Comics & Litterature
Litterature, traditionally considered to be the fifth art, is concerned with the written word, usually (but not always) presented in the familiar form of a book. This medium includes poetry, novels, and in general anything that is encountered by its audience in a written form.
Publishers have often used the fresh format of the comic book to breath new life into older classics from their back catalogs. While not every adaptation to comics is necessarily a great success, often times this change of medium can shed new light on a work of literature.
Bonjour Tristesse, a novel by Françoise Sagan (1954, Julliard), tells the story of a uyoung girl’s summer on the Côte d’Azur, in the company of her philandering father and his various mistresses.
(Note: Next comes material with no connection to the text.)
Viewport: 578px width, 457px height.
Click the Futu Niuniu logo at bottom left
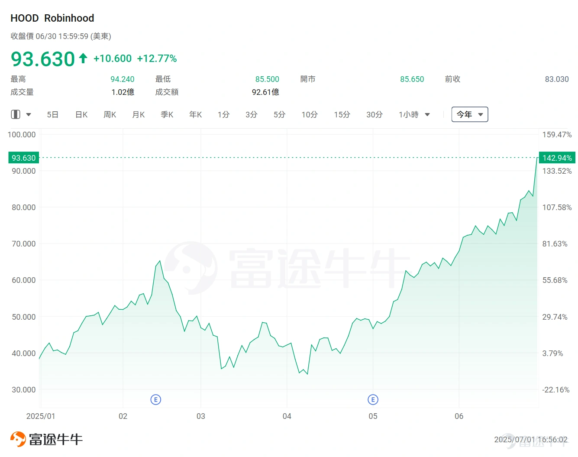point(45,438)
Frédéric Rebéna’s comics adaptation of the novel takes several liberties with the source material, notably changing its chronology and beginning at the end of the story, focusing on the tensions that have arisen over the course of the tale.
The cartoonist Jean Harambat tackled Hermiston, adapted from a never-completed novel by Robert Louis Stevenson. Harambat brought the unfinished work to new life and fabricated an end to the story.
“When starting an adaptation, one thinks above all of not diminishing the original text, and to use the resources of the comic arts. One doesn’t want to fall into a sort of sub-litterature. Adaptation is a balancing act between fidelity, comprehension, appropriation, creativity, and art of comics itself.”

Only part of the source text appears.